▶ Work item: Write the listing below again, word for word.
BEGIN
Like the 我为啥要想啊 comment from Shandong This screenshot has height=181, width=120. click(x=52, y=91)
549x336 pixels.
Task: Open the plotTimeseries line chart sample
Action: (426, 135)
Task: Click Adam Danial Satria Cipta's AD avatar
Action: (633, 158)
END
▶ Answer box:
Like the 我为啥要想啊 comment from Shandong This screenshot has height=181, width=120. click(x=52, y=91)
549x336 pixels.
Task: Open the plotTimeseries line chart sample
Action: (426, 135)
Task: Click Adam Danial Satria Cipta's AD avatar
Action: (633, 158)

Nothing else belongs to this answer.